This essay will draw on human vulnerability theory to discuss law's role in promoting social justice in the wake of climate change. Vulnerability is the "characteristic that positions us in relation to each other as human beings and also suggests a relationship of responsibility between the state and its institutions and the individual." (6) Vulnerability theory critiques the contemporary understanding of "the legal subject," which is built on an ideology that values liberty over equality and manipulates contractual concepts such as choice and consent to justify exploitation and structural inequality. (7) That inequality has distorted and constrained the conception of the legal subject into a narrow and limited autonomous subject that is at the center of the analysis that law uses to organize society. (8) Human vulnerability theory calls for enriching the legal subject by placing it in social context, and engaging with its complex and dynamic characteristics.

The paper is divided into five Parts. Part I provides an overview of human vulnerability theory. Part II presents a vulnerability perspective on liberalism and neoliberalism, two theories that underlie the current global climate regime. Part III examines the concept of vulnerability in the climate discourse, while Part IV applies human vulnerability theory to the global climate regime. The final part states the conclusions.
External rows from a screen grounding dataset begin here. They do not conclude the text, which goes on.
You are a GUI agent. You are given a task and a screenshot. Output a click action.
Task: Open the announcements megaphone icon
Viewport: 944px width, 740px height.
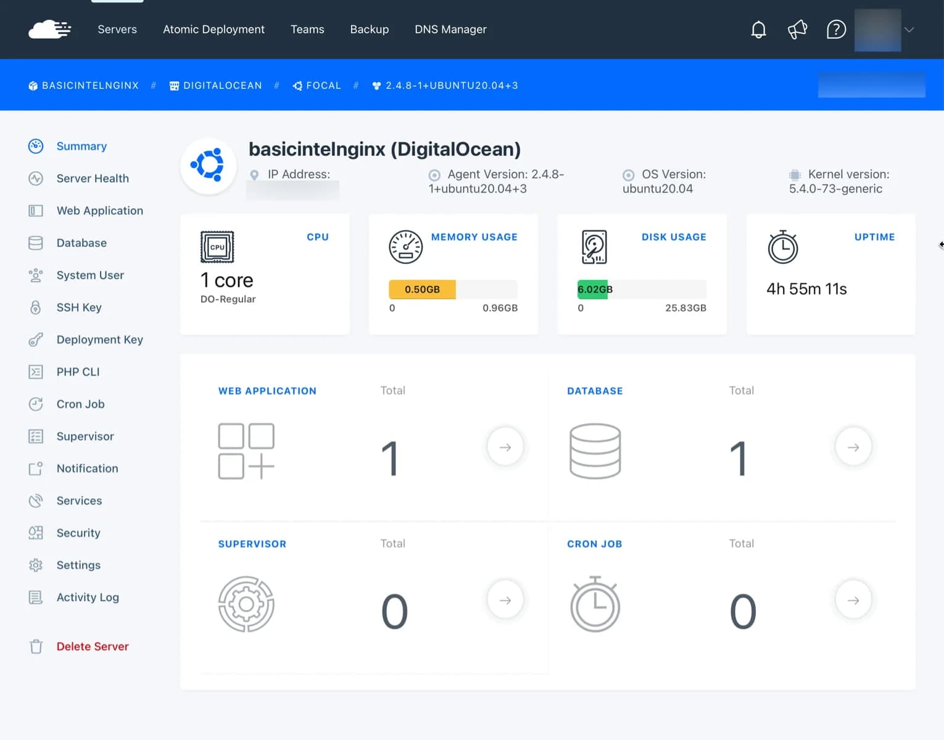(x=797, y=29)
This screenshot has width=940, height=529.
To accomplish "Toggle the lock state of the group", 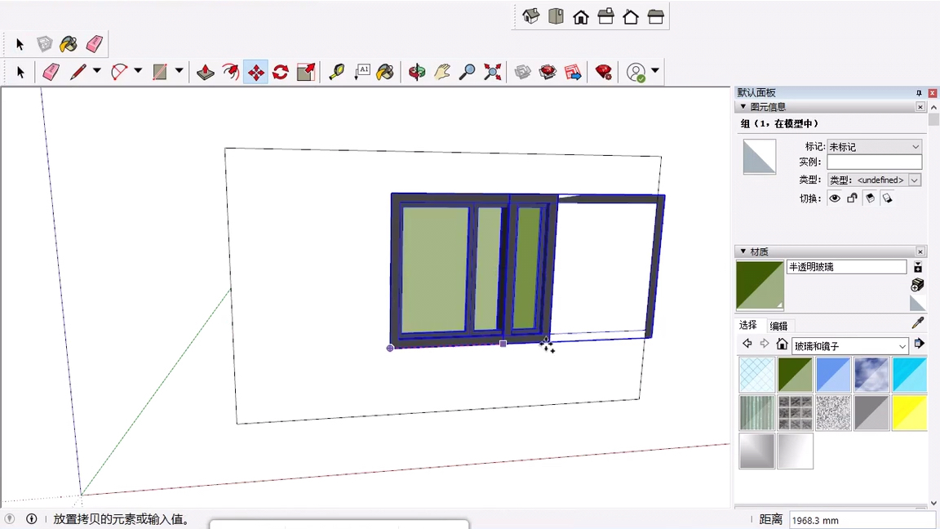I will 851,198.
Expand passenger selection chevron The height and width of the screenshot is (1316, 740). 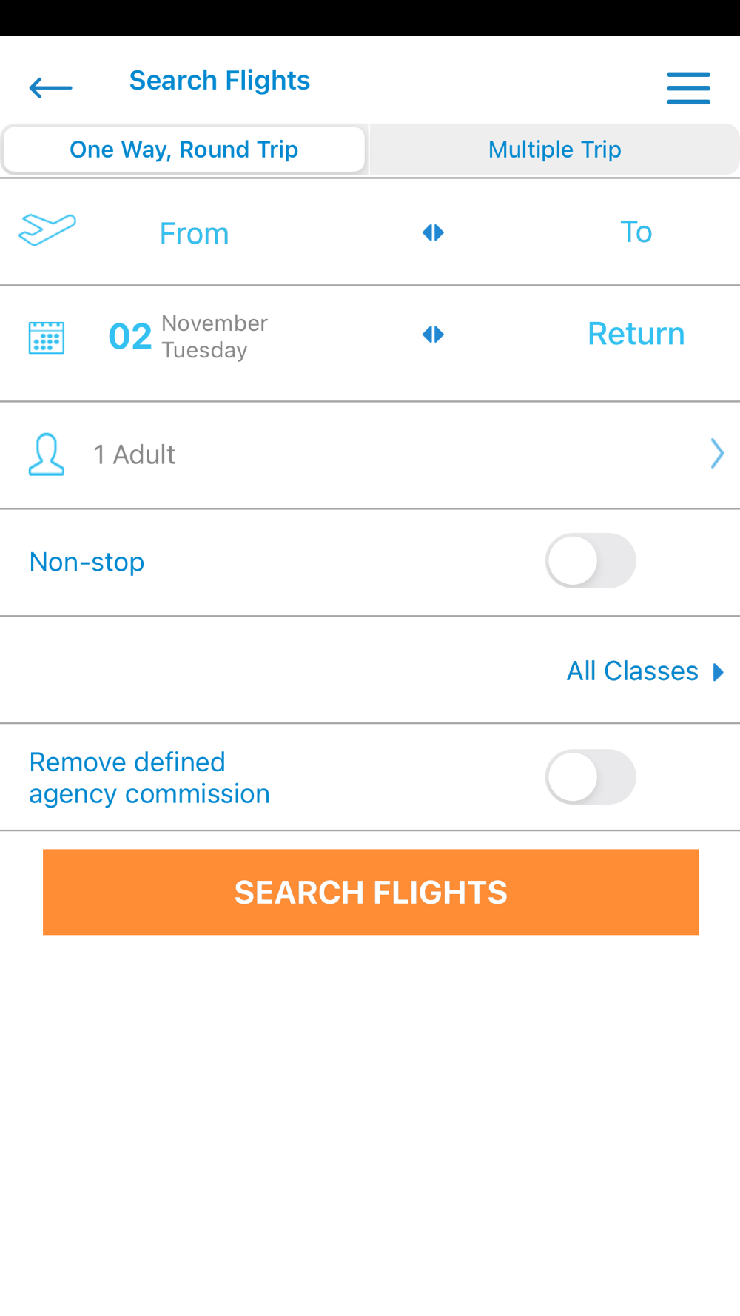click(716, 454)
TABLE OF CONTENTS I. Human Vulnerability Theory II. Liberalism and Human Vulnerability III. Vulnerability in the Climate Regime IV. Human Vulnerability Analysis and the Climate Regime CONCLUSIONS I. HUMAN VULNERABILITY THEORY

Human vulnerability analysis is a mode of studying law and institutions. It draws from empirical realities of the human condition, situating the legal subject as a complex, multifaceted person whose engagement with the law is normally begins at birth (through birth registration, for example) and continues into childhood, adolescence, adulthood, and old age. At each stage, a constant characteristic of the human condition is that of vulnerability, which arises from physical embodiment. This vulnerable subject, it is posited, should be regarded as the true subject of law and placed at the center of state and institutional programs whose role is to foster resilience across the life-span. In this context, resilience is best understood as the capacity to withstand or survive harm, deprivation, or injury.
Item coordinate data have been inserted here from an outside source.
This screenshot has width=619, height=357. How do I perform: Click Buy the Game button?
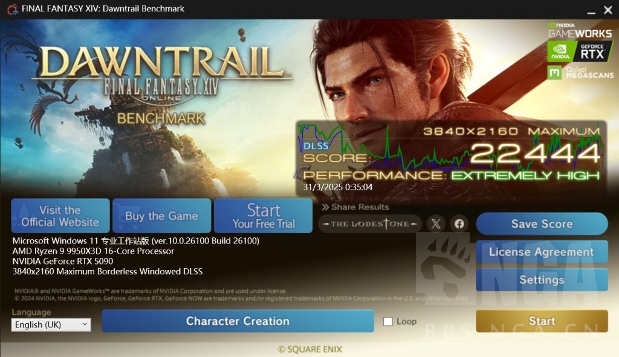[x=161, y=216]
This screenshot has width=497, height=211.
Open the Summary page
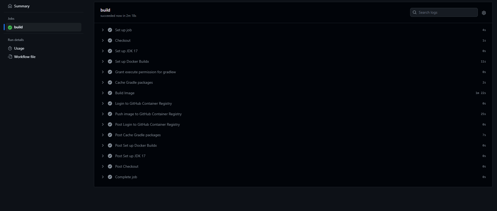(x=22, y=6)
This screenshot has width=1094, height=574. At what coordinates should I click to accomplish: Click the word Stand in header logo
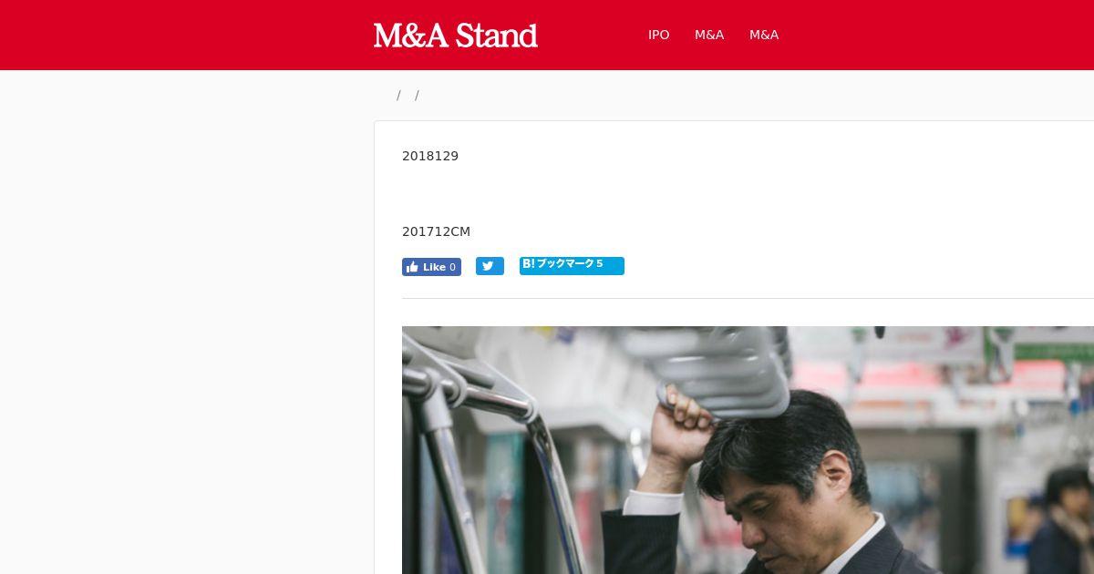496,35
The vulnerable subject is a legal entity that transcends the autonomous, independent, liberal legal subject that captures just one stage in the life course--that of the independent adult at the peak of physical resilience. When placed at the center of political and social endeavors, the vulnerable subject expands current ideas of state responsibility that revolve around a static legal subject, and refocuses the state toward responsiveness to the dynamic social and material lives of vulnerable subjects embedded in social relationships and institutions. (9) This calls for incorporation of the inevitability of change into the political project of conceiving the legal subject, thereby creating a complex subject to guide the way we define individual, institutional and state responsibilities. This approach provides a basis for questioning and critiquing current allocations of responsibility for individual and societal well-being across the individual, the state, and societal institutions. (10)

Vulnerability theory sees resilience as not merely a response to tragedy or injury, but as how we generate individual and collective well-being during all stages of life. The State and societal institutions are at the heart of fostering human resilience, a perspective that compels us to ask: Which institutions should provide resources to support human flourishing while encouraging environmental sustainability? The central issue involved is how we arrange our social institutions for successful environmental management, which requires balancing our natural resource extraction needs with conservation.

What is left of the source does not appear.